Vacuum sealing the leg of lamb in heat rated sous vide bags and process at the desired temperature for 8-12 hours, as per your convenience and regardless of the weight. After processing, shock the sealed pouch in iced tap water to 70 F/21 C before refrigerating. This is a very important safety procedure. The air in refrigerators/freezers is not capable of cooling the pouch fast enough to meet food safety guidelines. After shocking, refrigerate at 40 F/4 C until you are ready to move on to the next step.

Preparation

Submerge the sealed pouch for 5-10 minutes in a preheated sous vide bath or hot tap water (110+ F/44+ C). This will fully melt the gel. Cut open the bag, drain the juices and set aside.

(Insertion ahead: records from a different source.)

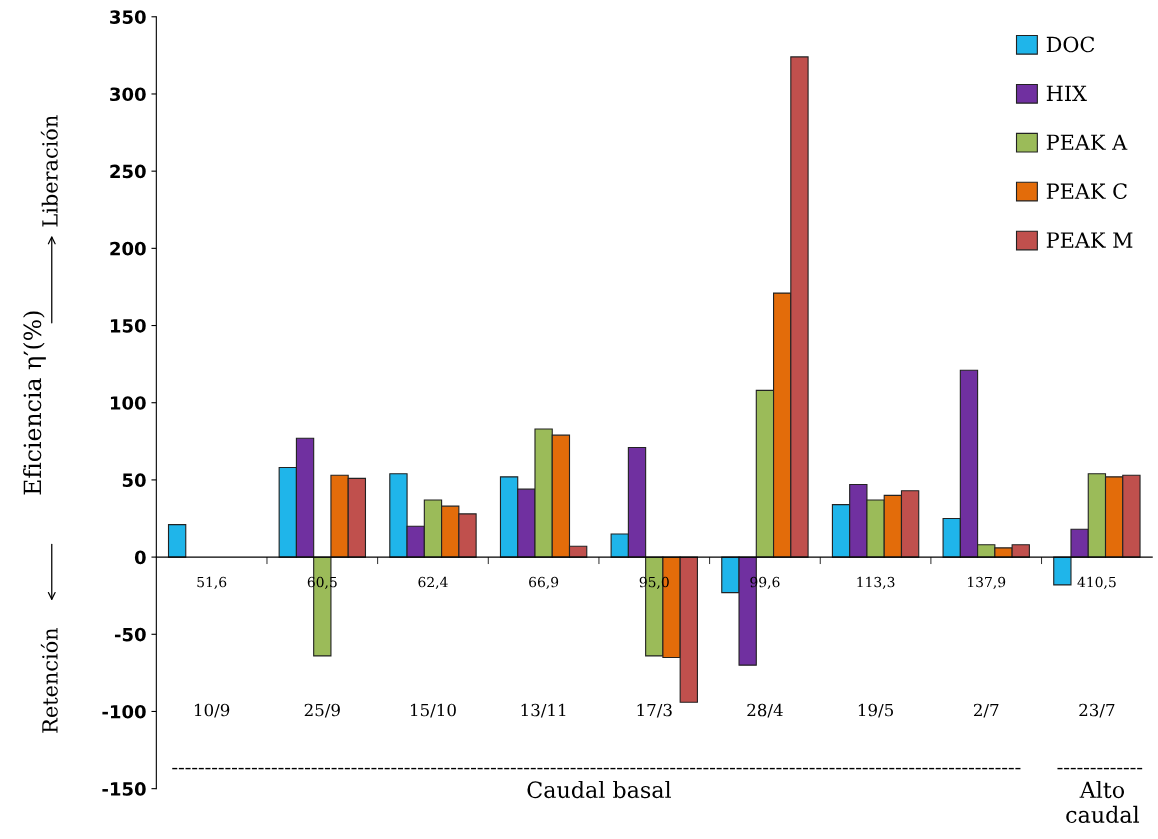 The image size is (1158, 839). What do you see at coordinates (433, 710) in the screenshot?
I see `annotation: 15/10` at bounding box center [433, 710].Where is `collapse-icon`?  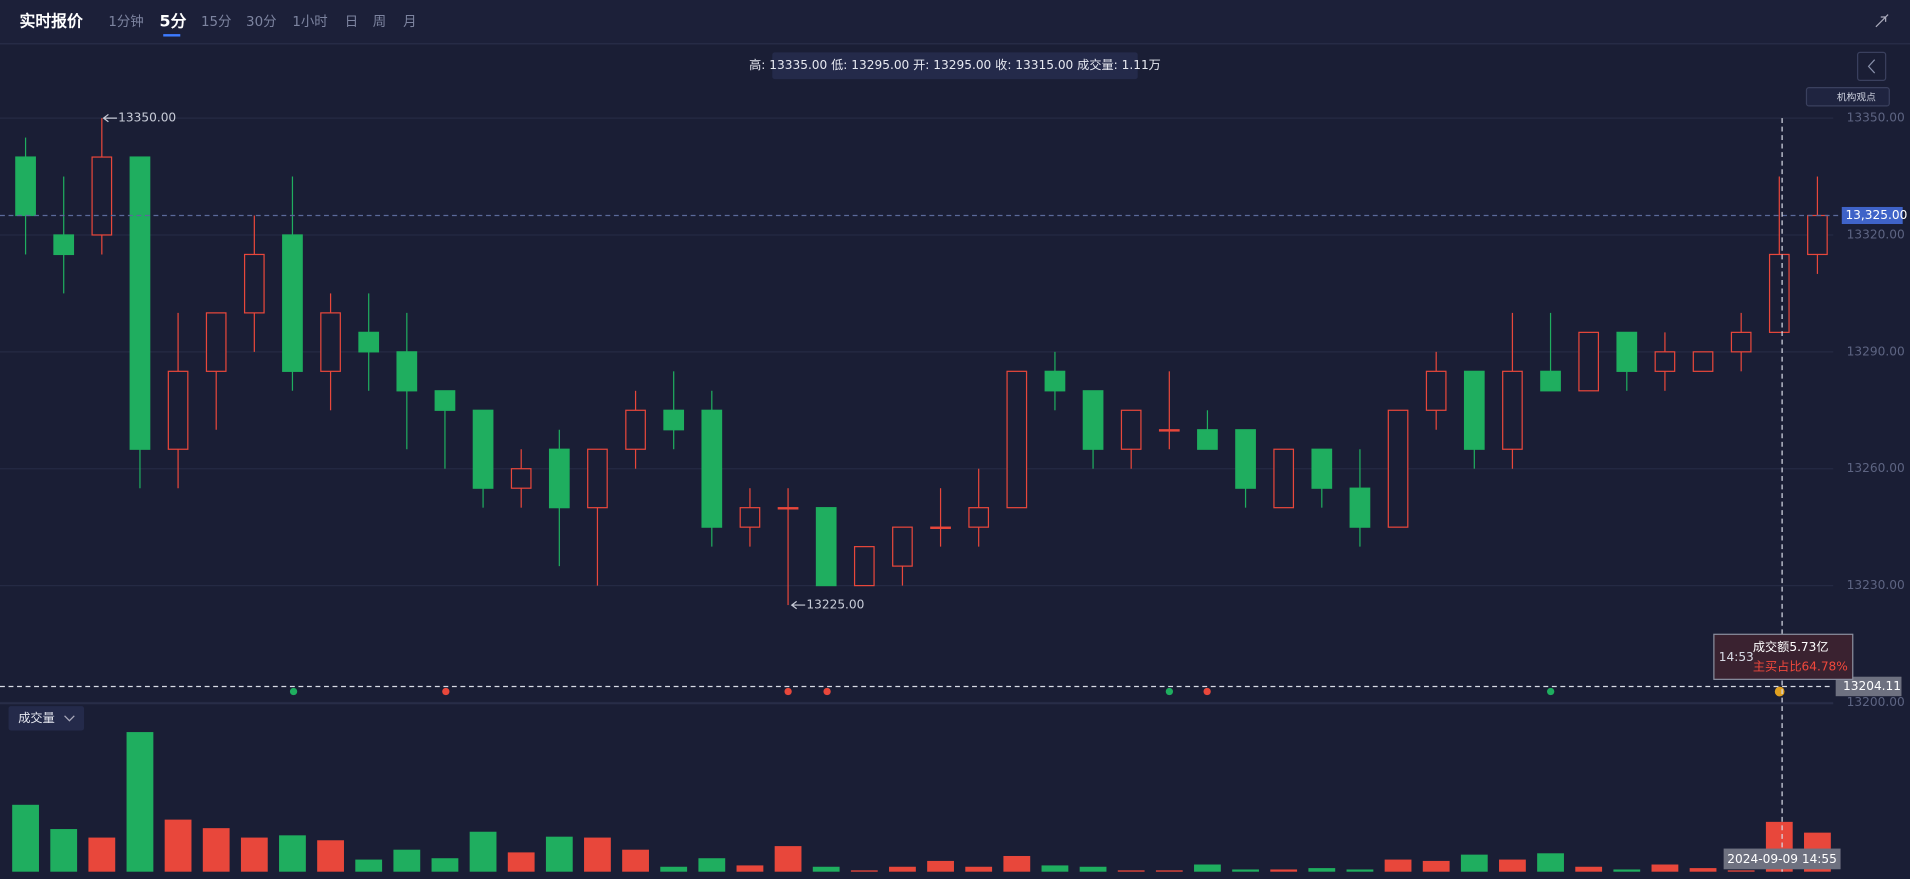
collapse-icon is located at coordinates (1882, 21).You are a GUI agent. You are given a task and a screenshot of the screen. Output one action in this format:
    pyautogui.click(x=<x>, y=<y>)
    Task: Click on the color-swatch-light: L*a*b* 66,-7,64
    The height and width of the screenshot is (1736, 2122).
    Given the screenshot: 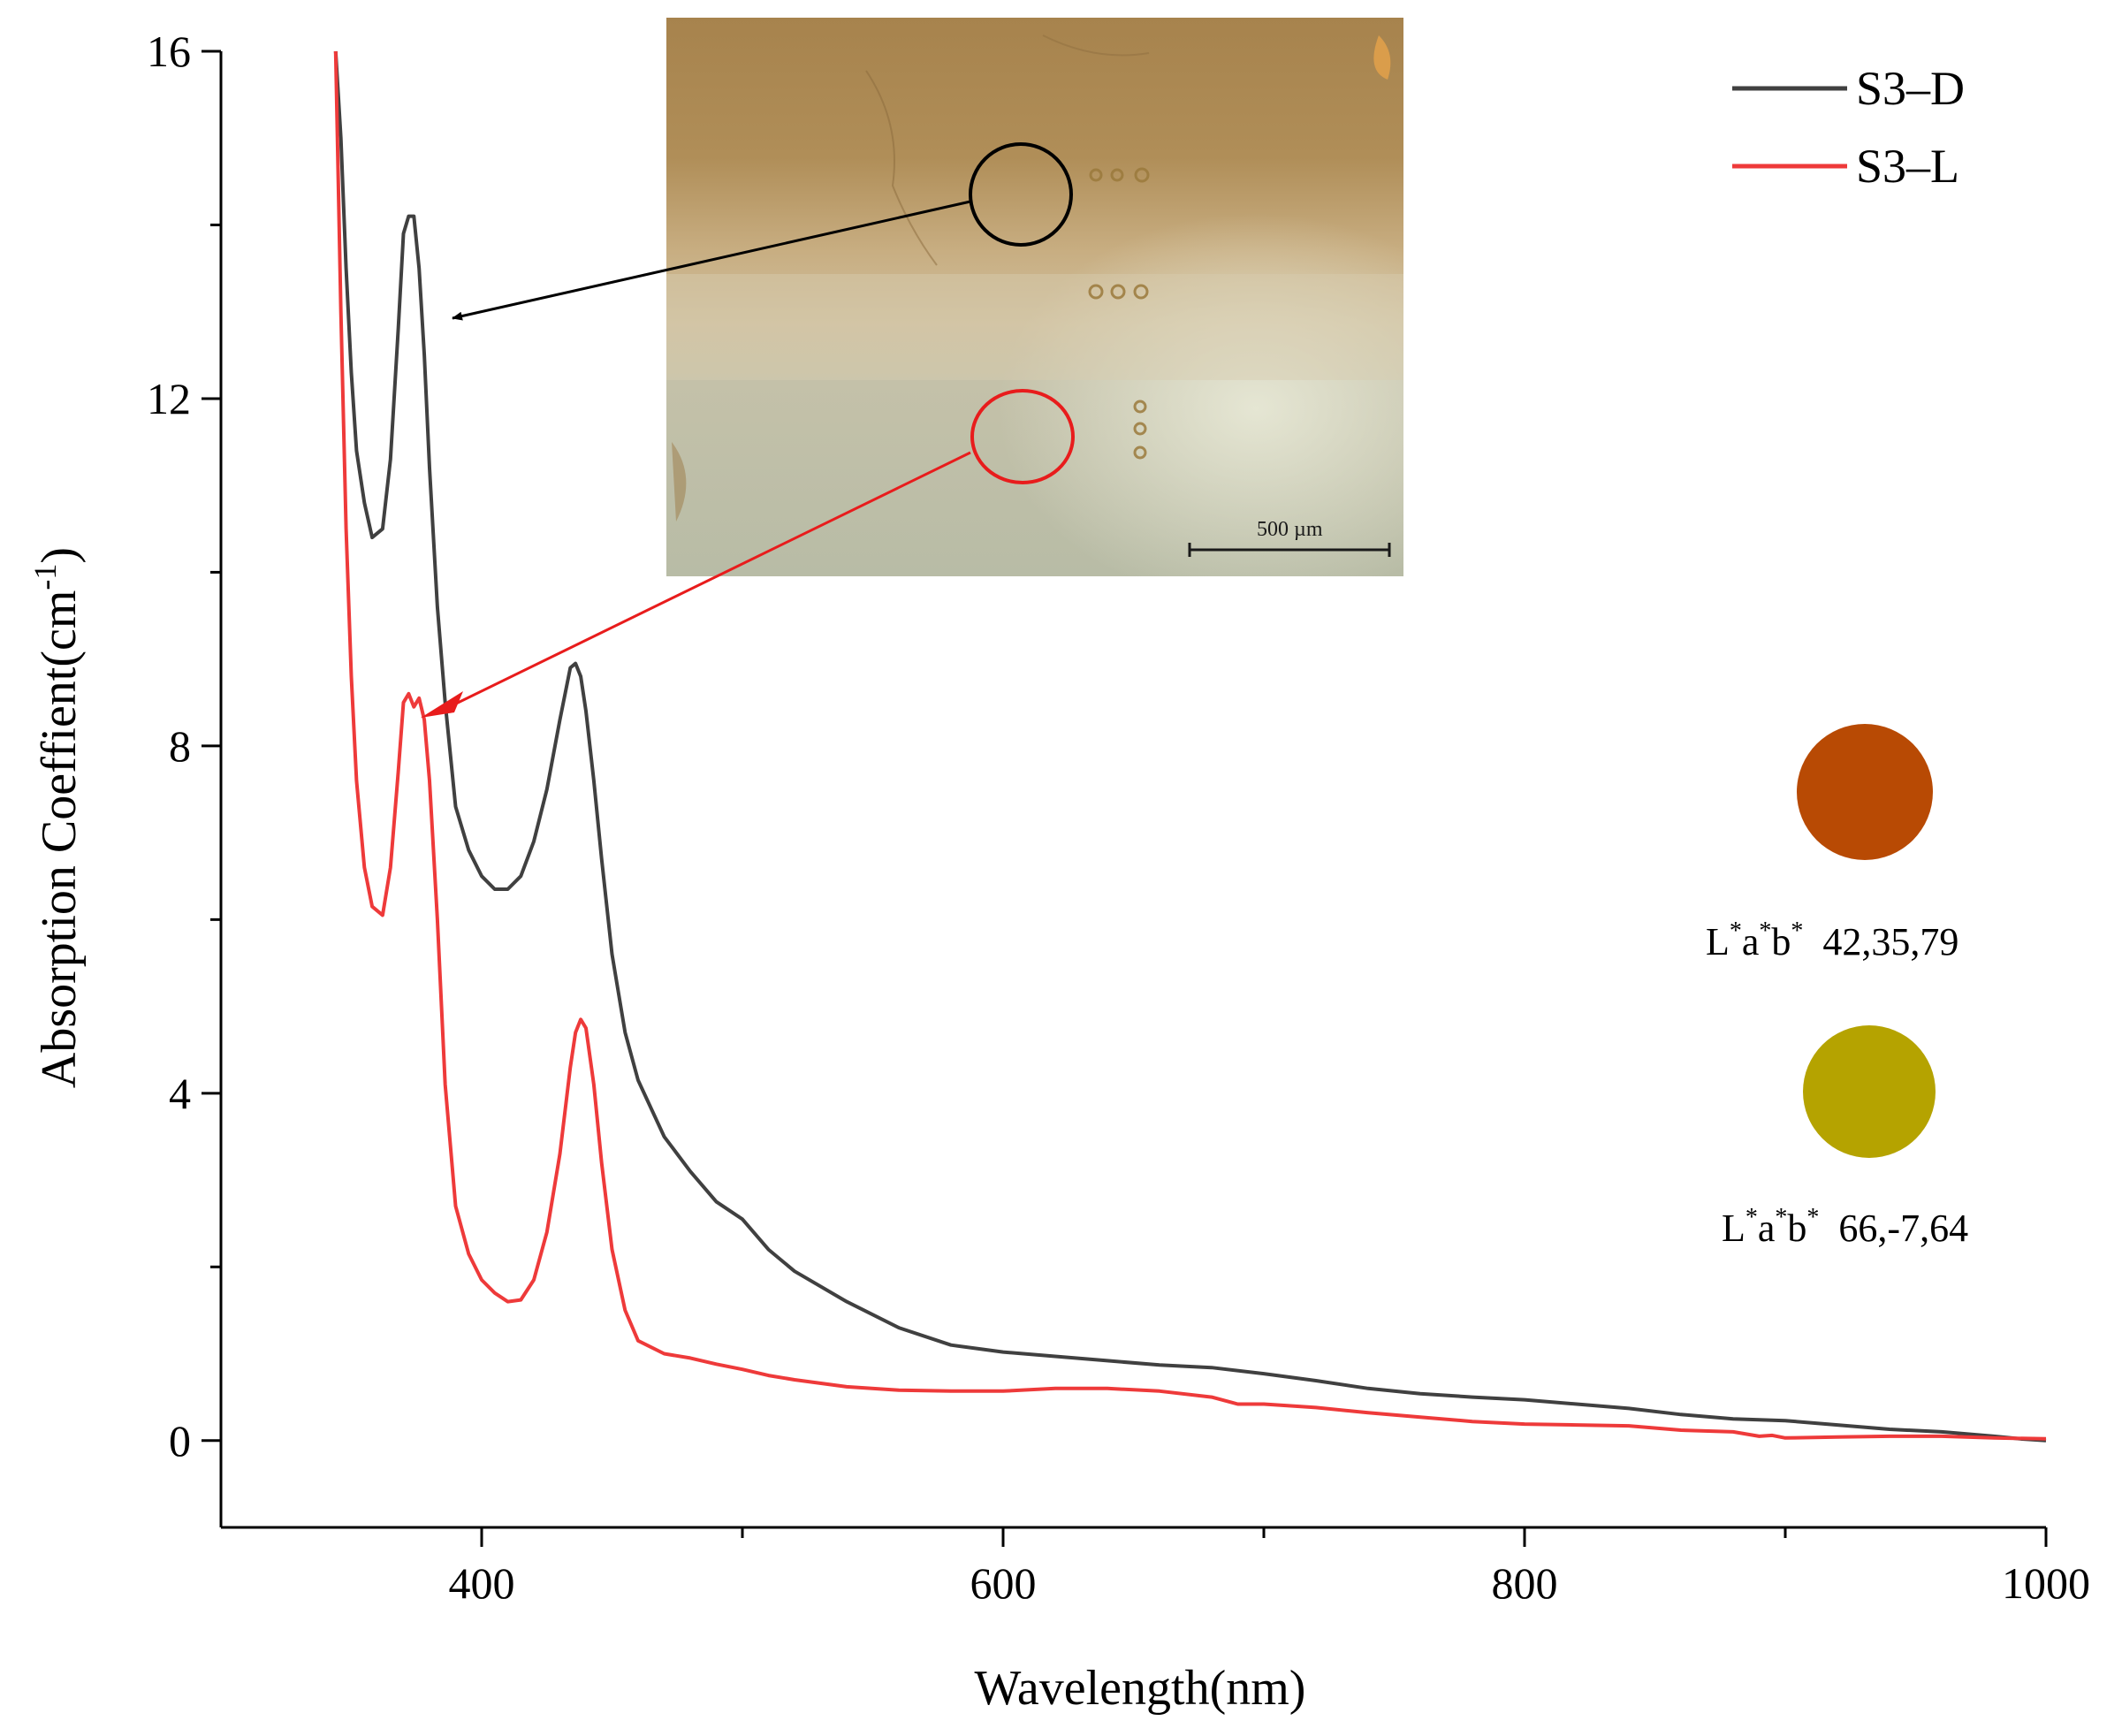 What is the action you would take?
    pyautogui.click(x=1845, y=1138)
    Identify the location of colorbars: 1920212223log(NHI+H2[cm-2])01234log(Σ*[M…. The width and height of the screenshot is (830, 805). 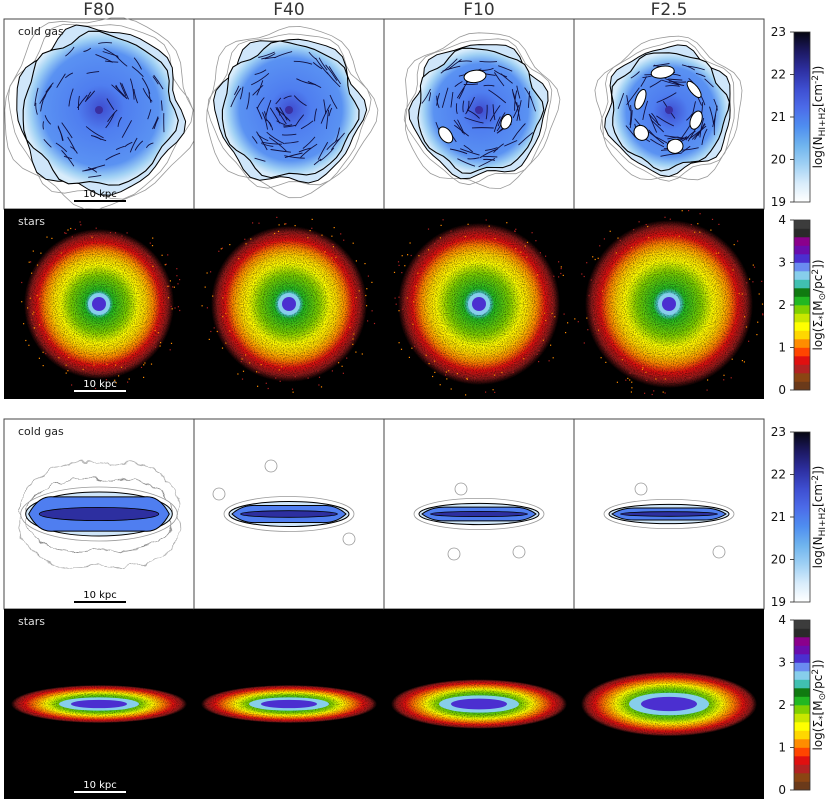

Click HERE to learn how to clarify the juices for use in any recipe that calls for stock or water. Preheat the oven to 350 F/176 C. Place the roast on a sheet pan for roasting. I use a sheet of parchment for quick and easy disposal afterwards. Dust the roast on all sides with powdered egg white. Fresh egg whites can also be used. Mist with water to create a sticky surface--not necessary if you use fresh egg whites. Sprinkle all sides liberally with the seasoning mixture.

Procedure:

Stage the roast into the preheated 350 F/176 C oven. Roast until the surface achieves the desirable appearance and the internal temperature is at least 125 F/52 C--approximately 1.5 hours.